Kampung Kapitan, Bukan Sekadar Kampung China
PALEMBANG – Kampung Kapitan memang salah satu bangunan peninggalan China. Namun, bukan ciri khas China yang melekat di sana, melainkan perpaduan antara budaya Palembang, China, dan Belanda yang terasa kental mewarnai kawasan yang terletak di pinggir Sungai Musi ini.
Menurut budayawan dan sejarawan Palembang, Djohan Hanafiah, munculnya Kampung Kapitan berkaitan dengan runtuhnya Kerajaan Sriwijaya pada abad XI dan munculnya Dinasti Ming di China pada abad XIV.

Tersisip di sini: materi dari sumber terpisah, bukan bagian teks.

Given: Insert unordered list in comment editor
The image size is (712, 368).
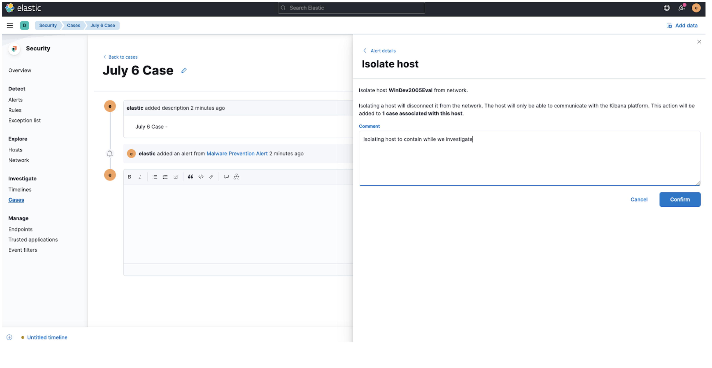Looking at the screenshot, I should (x=155, y=177).
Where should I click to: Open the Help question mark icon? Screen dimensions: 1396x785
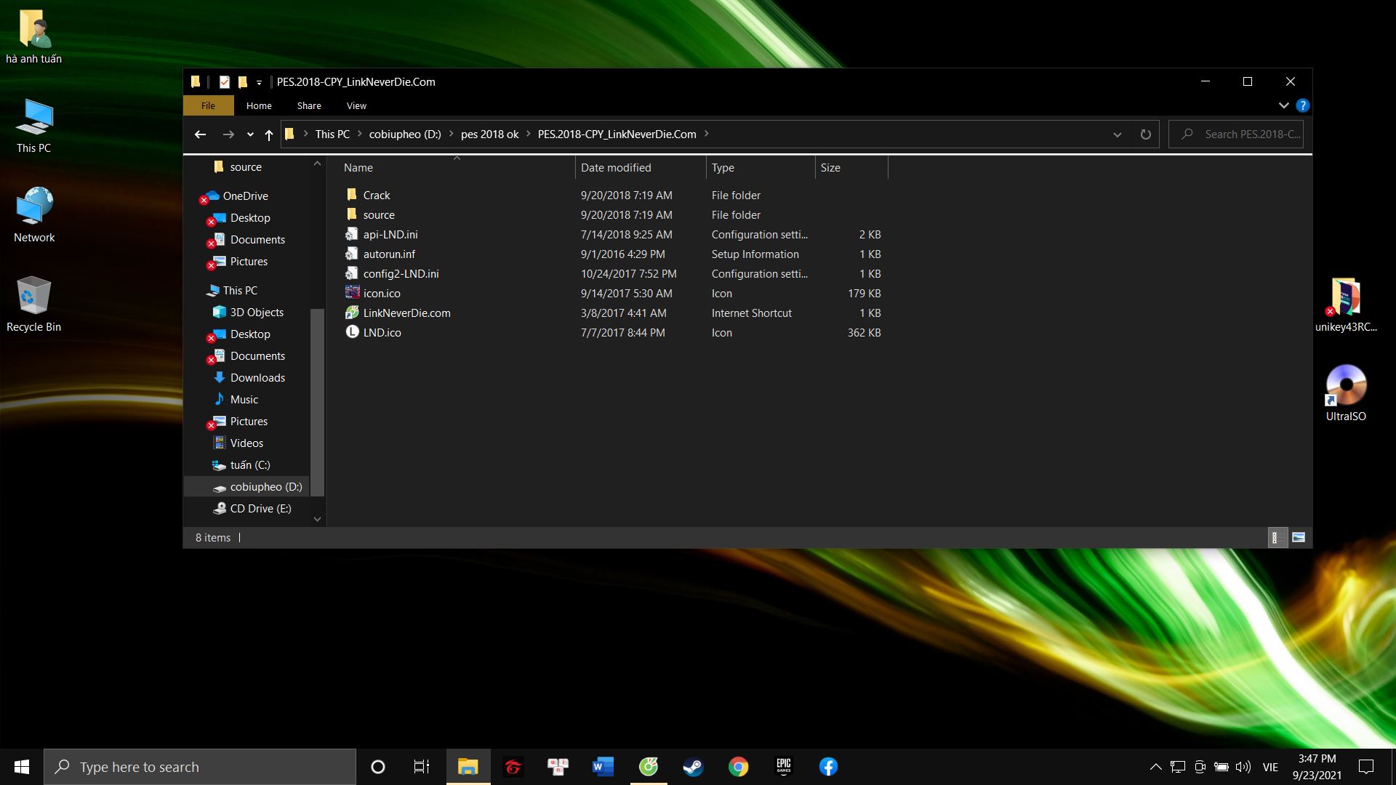tap(1302, 105)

Sejak zaman Sriwijaya hingga kini,
Sungai Musi menjadi urat nadi jalur transportasi air untuk menggerakkan perekonomian Kota Palembang dan sekitarnya. Alur mudik kapal, perahu, getek, tongkang, tug boat maupun speed boat yang membawa hasil bumi, dapat terlihat. Namun, di balik padatnya aktivitas di sungai yang membelah Kota Palembang menjadi dua, yakni Seberang Ulu dan Ilir ini, ada yang lebih menarik perhatian wisatawan, yaitu Kampung Kapitan.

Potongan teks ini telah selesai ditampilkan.